● **Given data**
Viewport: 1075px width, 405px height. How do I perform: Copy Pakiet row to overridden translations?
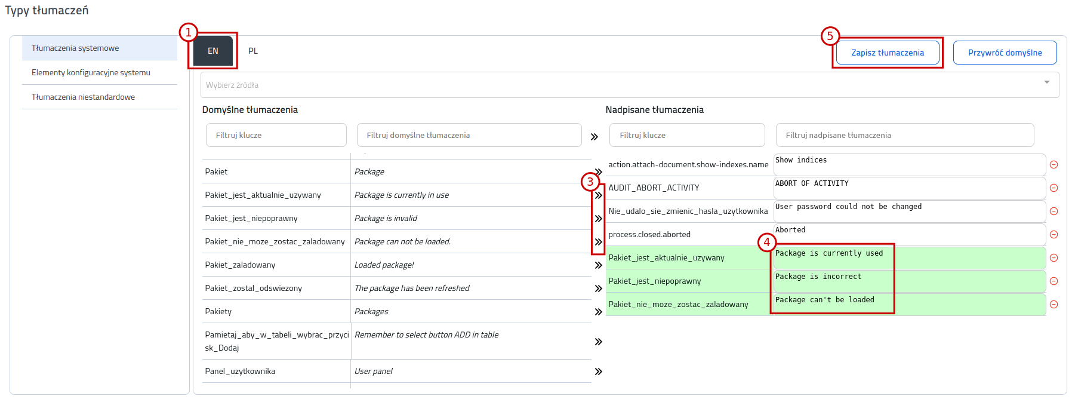click(598, 172)
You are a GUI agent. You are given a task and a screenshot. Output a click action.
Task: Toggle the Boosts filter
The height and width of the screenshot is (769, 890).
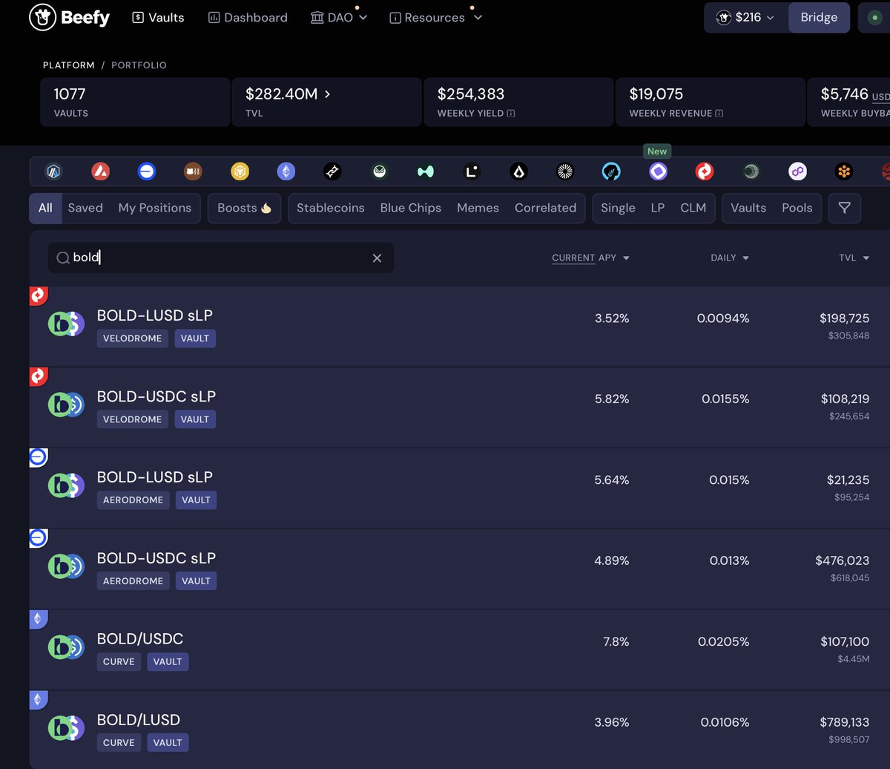244,208
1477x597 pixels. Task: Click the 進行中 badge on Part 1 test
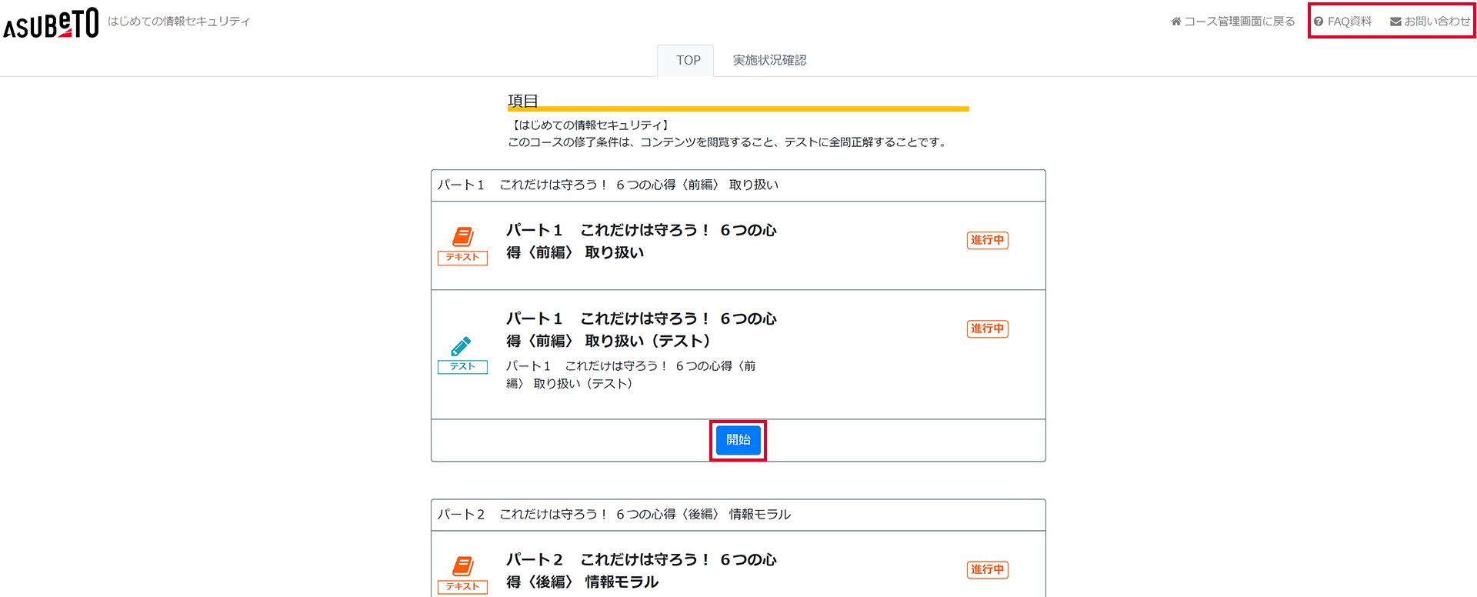[987, 329]
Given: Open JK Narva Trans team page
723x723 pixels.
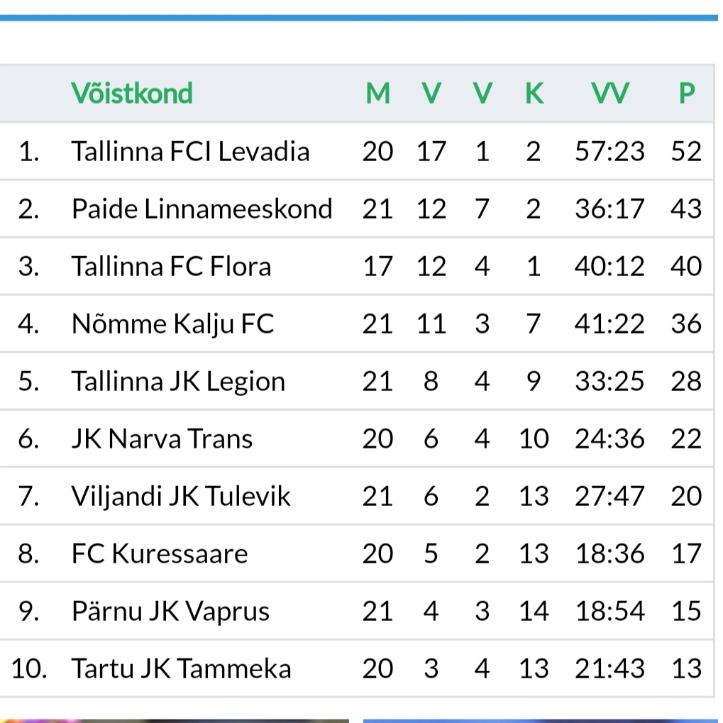Looking at the screenshot, I should pos(162,438).
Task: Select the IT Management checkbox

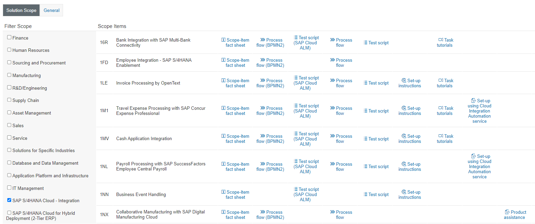Action: (9, 188)
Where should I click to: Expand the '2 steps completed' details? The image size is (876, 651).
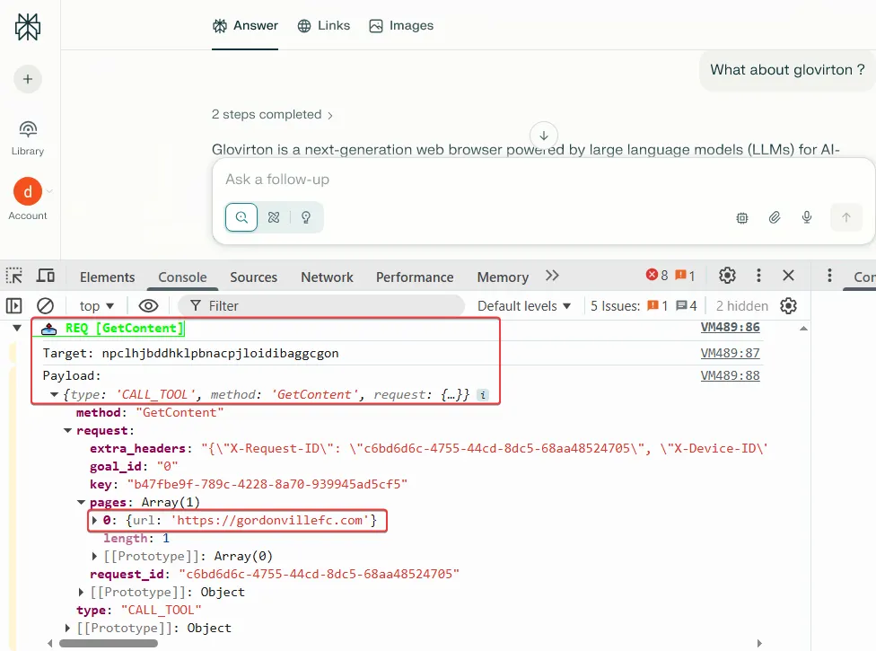(x=274, y=114)
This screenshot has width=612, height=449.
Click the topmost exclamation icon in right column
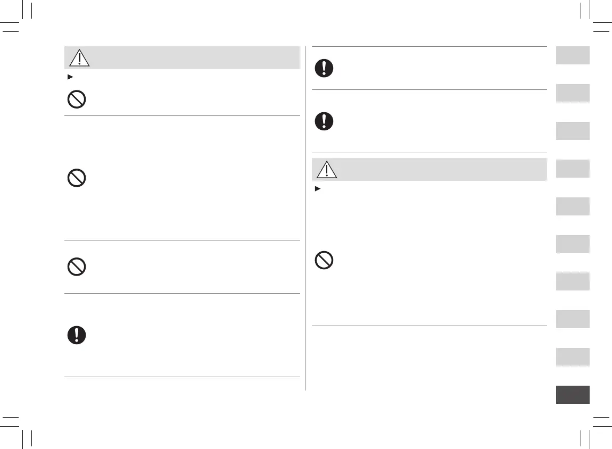click(324, 68)
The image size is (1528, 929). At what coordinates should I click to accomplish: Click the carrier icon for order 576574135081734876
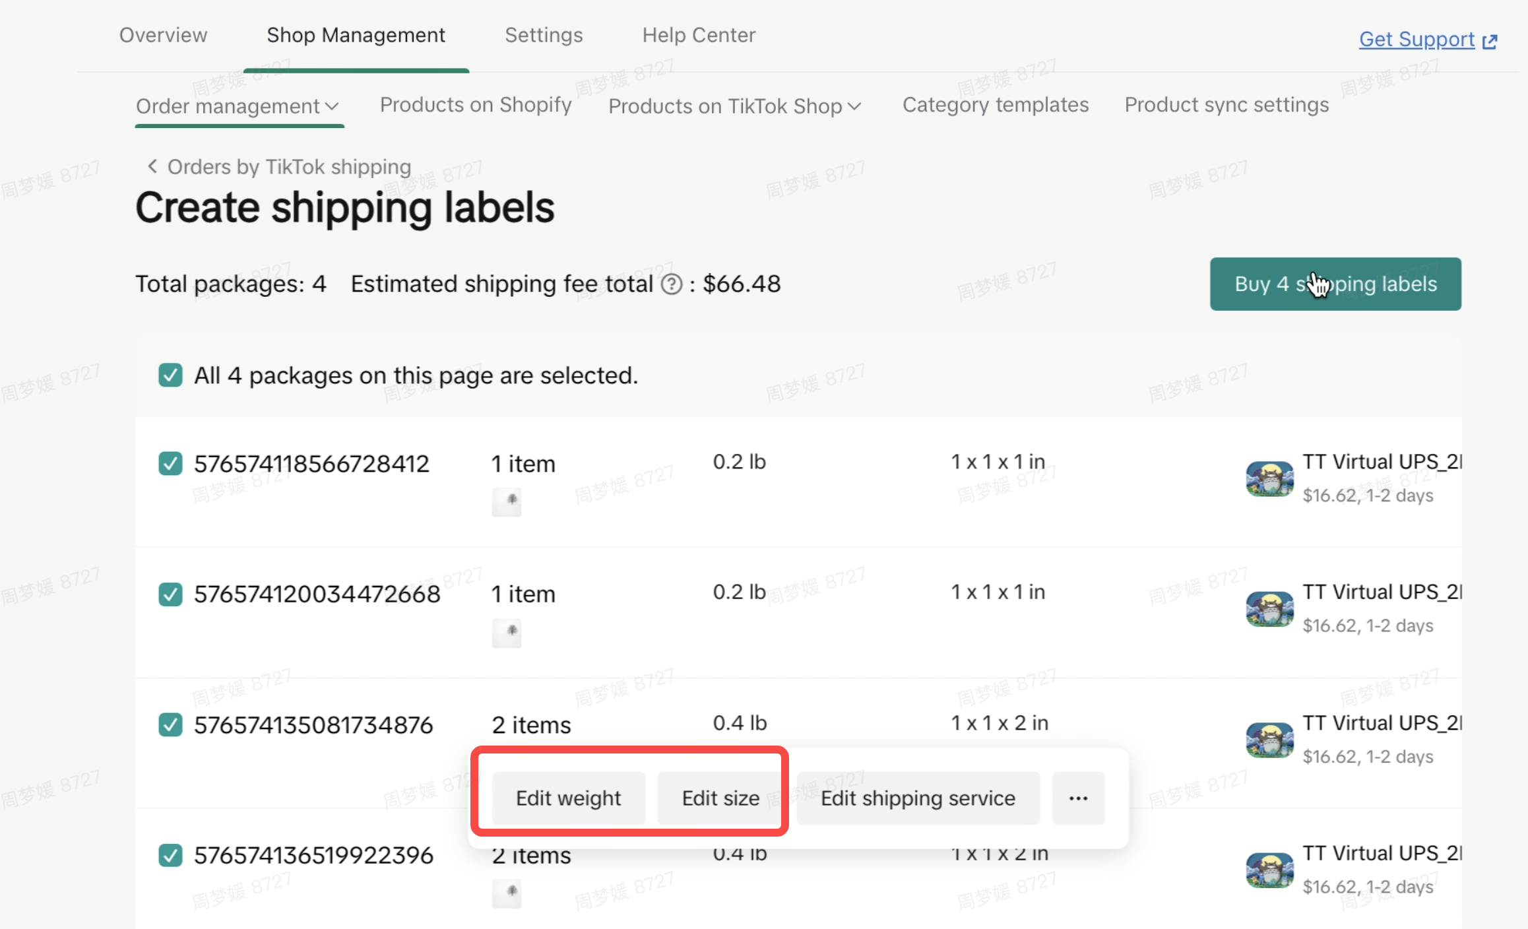tap(1269, 739)
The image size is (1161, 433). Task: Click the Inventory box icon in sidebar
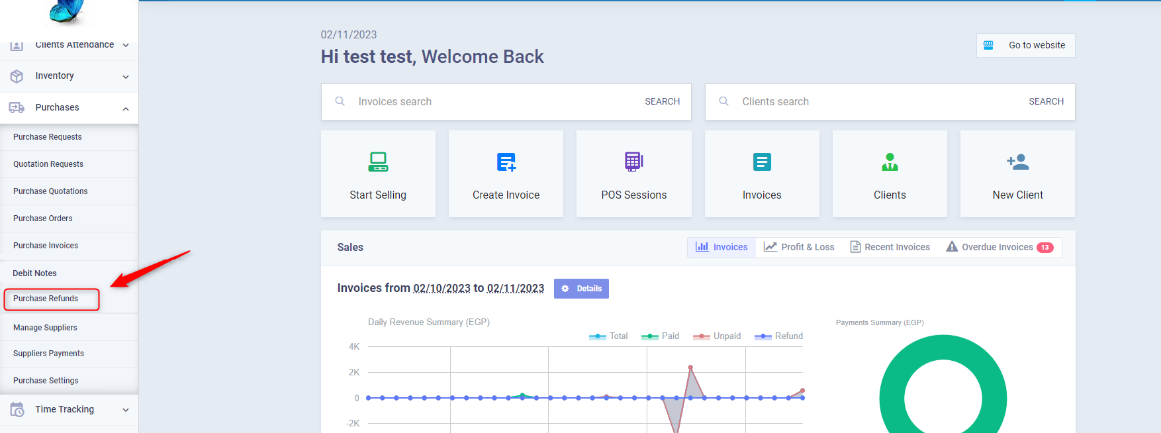[17, 76]
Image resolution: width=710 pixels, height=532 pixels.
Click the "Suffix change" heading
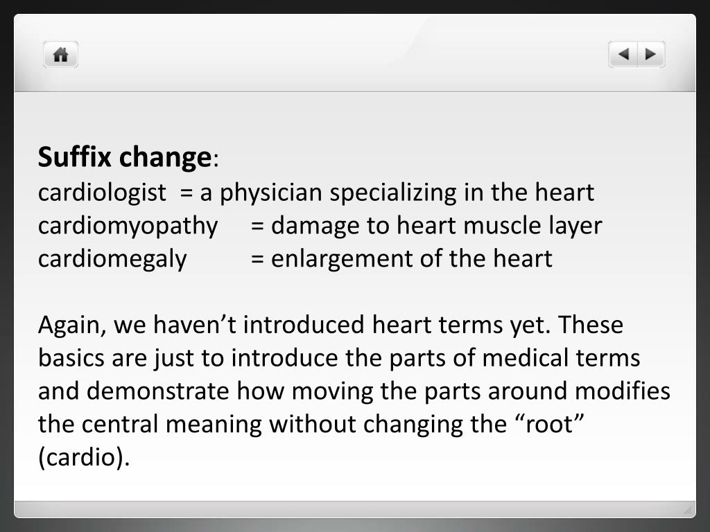[x=124, y=158]
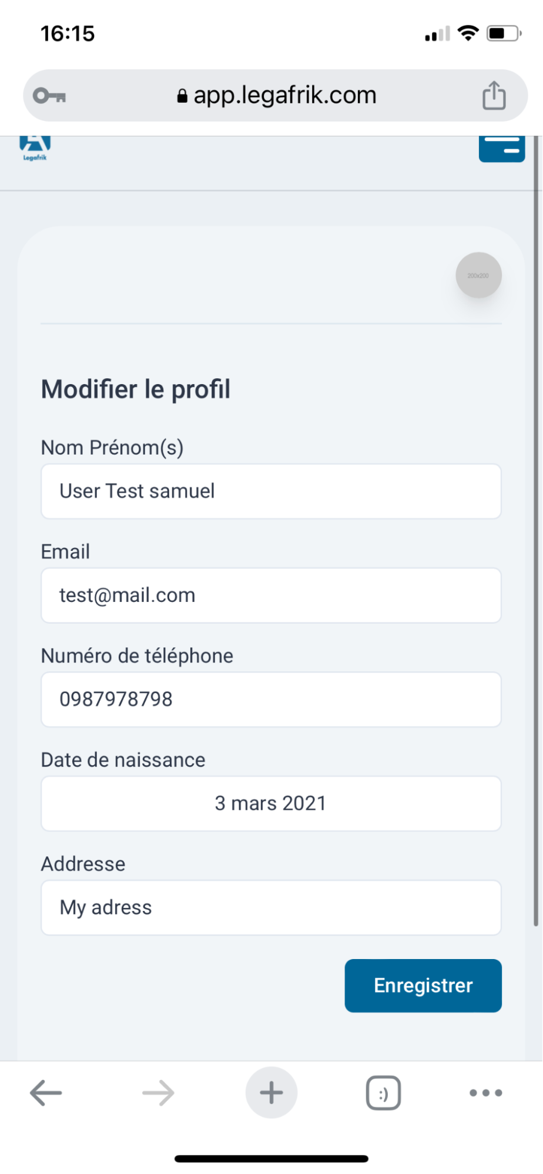Open the Date de naissance picker
Viewport: 543px width, 1174px height.
271,803
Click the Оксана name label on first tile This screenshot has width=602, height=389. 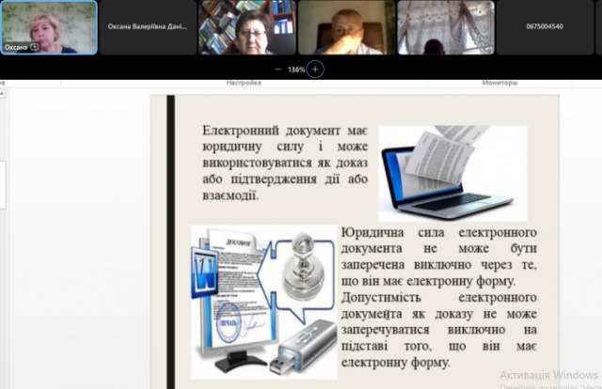[x=16, y=46]
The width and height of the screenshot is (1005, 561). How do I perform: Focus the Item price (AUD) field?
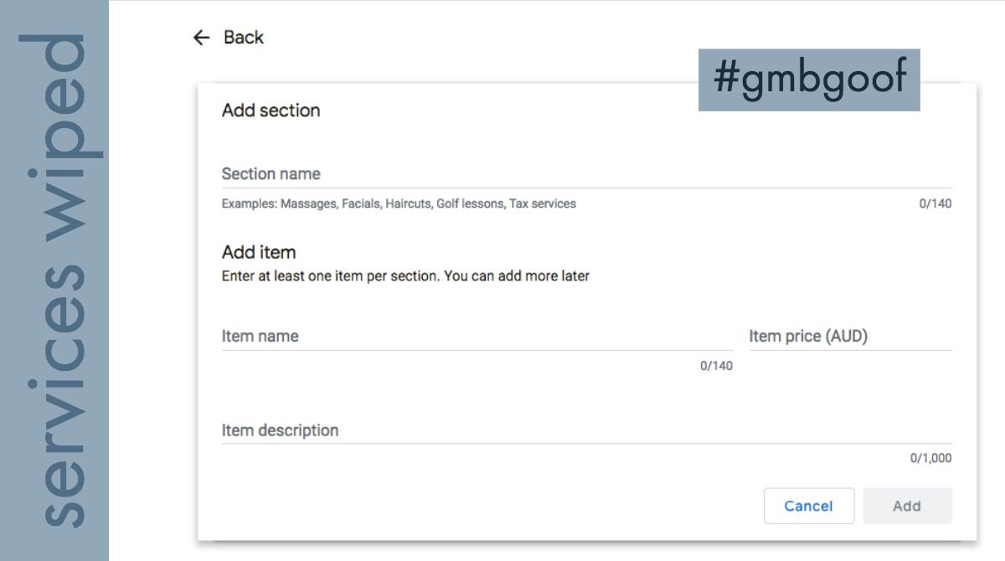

● **What is expected**
Make an exact copy of the lines above, beginning with the line with "The height and" and ending with the line with "This screenshot has width=612, height=449.", and keep the pictures out of it.

● **Task output**
The height and width of the screenshot is (769, 890).
244,208
1477x597 pixels. Task: Click the 進行中 badge on Part 1 test
[987, 329]
Given: Open JK Narva Trans team page
723x723 pixels.
Looking at the screenshot, I should pos(162,438).
Task: Select the IT Management checkbox

Action: (9, 188)
Where should I click to: Expand the '2 steps completed' details? The image size is (876, 651).
(x=274, y=114)
This screenshot has width=612, height=449.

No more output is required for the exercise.